I often wonder how many people are like Andrew, unable to reach their full potential because they're embarrassed to wear a hearing aid. If the nearsighted can undergo Lasik Laser eye surgery to restore their vision then why can't hearing loss be cured as well? On the same token, if the nearsighted are able to wear contact lenses in order to hide their disability, then surely the hearing impaired should have hearing aids that are equally unnoticeable. There's a great need for an effective treatment for permanent hearing loss and microscopic hearing aids. Through my best friend, I recognize the weight of my mission, and I consider attending Johns Hopkins University to be the first step toward this dream.

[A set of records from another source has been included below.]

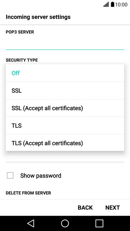Screen dimensions: 130x231
Task: Tap the battery indicator in status bar
Action: 112,4
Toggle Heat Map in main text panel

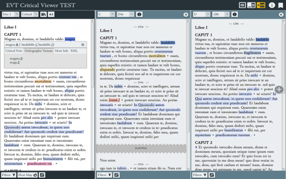(x=28, y=175)
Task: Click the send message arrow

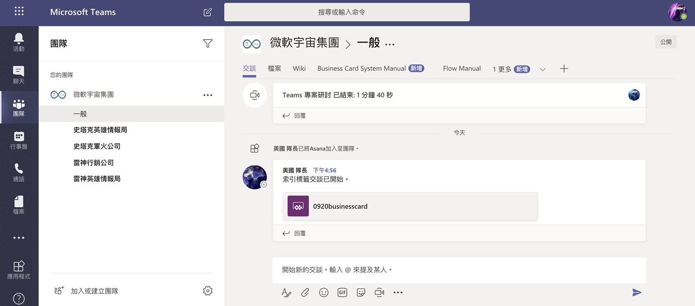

With either a biology major or a biomedical engineering major, I have the capability of lessening the burdens of the hearing impaired. As a biologist, I will take advantage of Johns Hopkins' world class research facilities by further developing the hair cell regeneration research-an experiment aimed to revive damaged hair cells. As a biomedical engineer, I shall explore alongside of world-renowned, yet unpretentious facilities to design and produce affordable micro-hearing aids.
Hopkins' emphasis on biology and biomedical engineering, its incessant focus on extensive research, and its wide variety of majors have compelled me to call it my alma mater. I'm ready to be a Blue Jay, and I am cognizant that attending Hopkins will make me successful in accomplishing my dream.